A Quick Note Before We Start
The yearly “file purge” is a sensitive (and somewhat scary) issue for many, because there could be harsh consequences if you toss something that you should have kept. These are general-purpose records retention guidelines. If you have unusual or extenuating circumstances in your life please check with your accountant or attorney before pitching any important legal, business, or financial paperwork.
Records Retention Guideline # 1: Some items should never be thrown out
This is because these items would be hard to replace and you may be asked to provide them later in life. I suggest storing these “permanent records” in an expanding file or wallet – preferably in a fire safe or safe deposit box:
- Income tax returns and payment checks
- Important correspondence
- Legal documents
- Vital records (birth / death / marriage / divorce / adoption / etc.)
- Retirement and pension records
- Investment trade confirmations and statements that indicate buying and selling
- CPA audit reports
- Trust documents
Records Retention Guideline #2: Business records need a permanent file
Businesses are held accountable to a much stricter set of rules than individuals. To complicate matters further, many industries (healthcare, insurance, law, etc.) set their own legal standards, so be sure to ask your professional association for their policies. In addition to the items listed above, all companies should create permanent files for:
- Annual financial statements
- Corporate documents (incorporation, charter, constitution, bylaws, minutes)
- Stock records
- Licenses, patents, trademarks, and registration applications
- Documents substantiating fixed asset additions
- Purchase receipts
Records Retention Guideline #3: Keep tax records for 6 years
The IRS may go back 6 years to audit your tax returns for errors or incorrectly claimed deductions – so it’s important that you keep all tax-related documents for that length of time, including:
- Bank records
- Personnel and payroll records
- Purchase and sale records
- Travel and entertainment records
- Vendor invoices
- Settled accident claims
- Mortgages / deeds / leases on sold property
- Records on sold stocks and bonds
Records Retention Guideline #4: Keep everyday paperwork for 3 years
It’s rare that anyone is going to want to see an electric bill or credit card statement dating back more than a year. But you may choose to keep the following NON-TAX-RELATED items for up to 3 years for internal use:
- Monthly financial statements
- Credit card statements
- Utility records
- Employment applications (for businesses)

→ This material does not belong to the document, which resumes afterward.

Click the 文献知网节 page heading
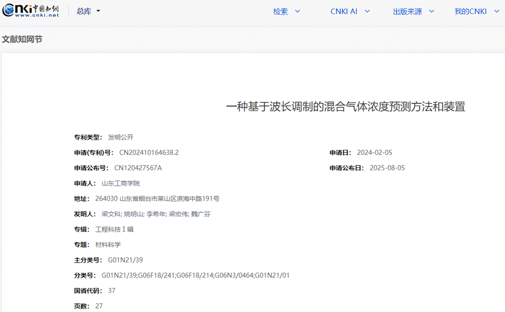The width and height of the screenshot is (505, 312). tap(22, 39)
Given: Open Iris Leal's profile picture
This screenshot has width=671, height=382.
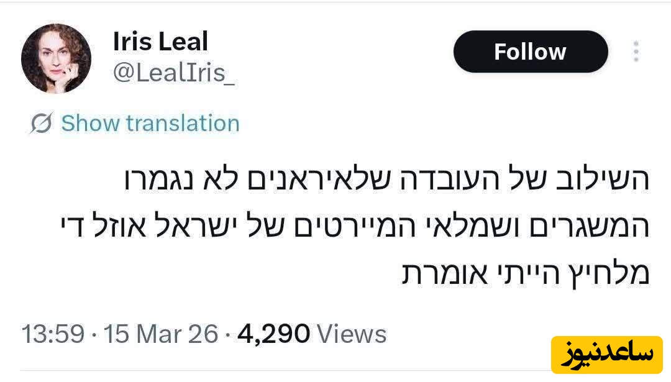Looking at the screenshot, I should (x=57, y=59).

- Medical bills (in case of insurance disputes)
Records Retention Guideline # 5: Some papers don’t fit easily into categories
And then there are always those “weird” papers that don’t fit into any of these categories. You should retain these records according to the following guidelines:
- Car records (keep until car sold)
- Credit card receipts (keep until reconciled on your credit card statement)
- ATM and deposit slips (keep until reconciled on your bank statement)

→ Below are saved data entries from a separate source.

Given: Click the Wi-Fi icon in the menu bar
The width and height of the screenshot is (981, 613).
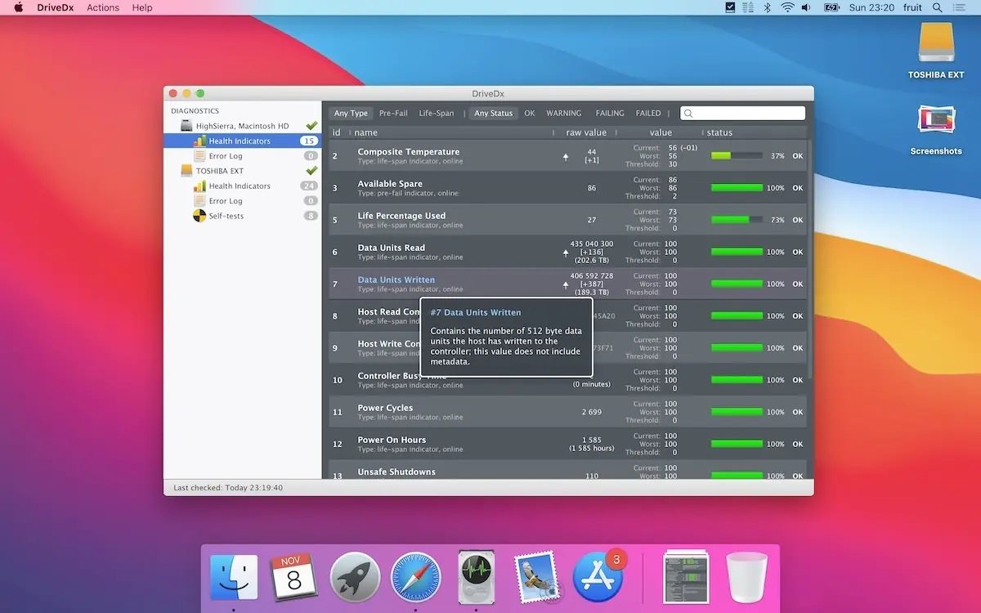Looking at the screenshot, I should [786, 7].
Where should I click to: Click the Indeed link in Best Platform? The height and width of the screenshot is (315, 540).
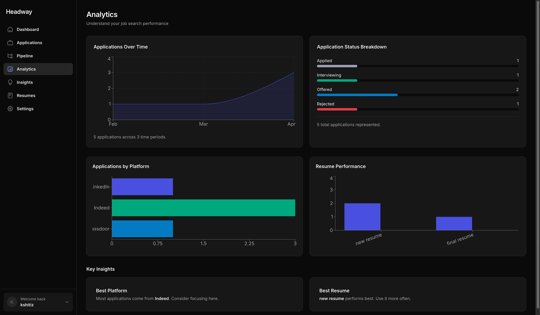[x=162, y=298]
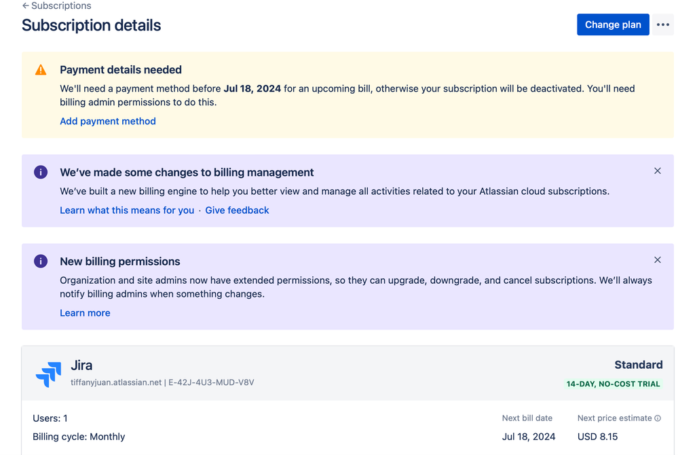The image size is (678, 455).
Task: Click the Jira product logo
Action: [48, 374]
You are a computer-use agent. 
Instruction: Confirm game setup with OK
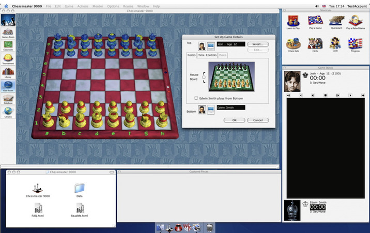point(234,120)
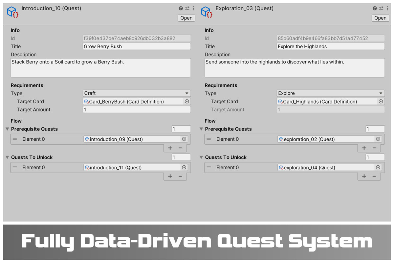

- Insurance policies (keep for life of policy)
- Pay stubs (keep until reconciled with your W-2)
- Property records / builder contracts / improvement receipts (keep until property sold)
- Sales receipts (keep for life of warranty or life of the item on large purchases)
- Warranties and instructions (keep for life of product)
- Other bills (keep until the payment verified on the next bill)
Records Retention Guideline # 6: Organization is valuable
These documents can be removed from your active filing system once the current year has passed. Organize them using color-coded file folders or wallets for each category of paperwork. Use archive quality, acid-free or antimicrobial filing supplies to prevent damage to the files. Store your archived files by year in banker’s boxes, with one label for the year and another showing the destruct date – then each year, simply shred those items that have come due. With these records retention guidelines file purging isn’t actually as scary as it seems!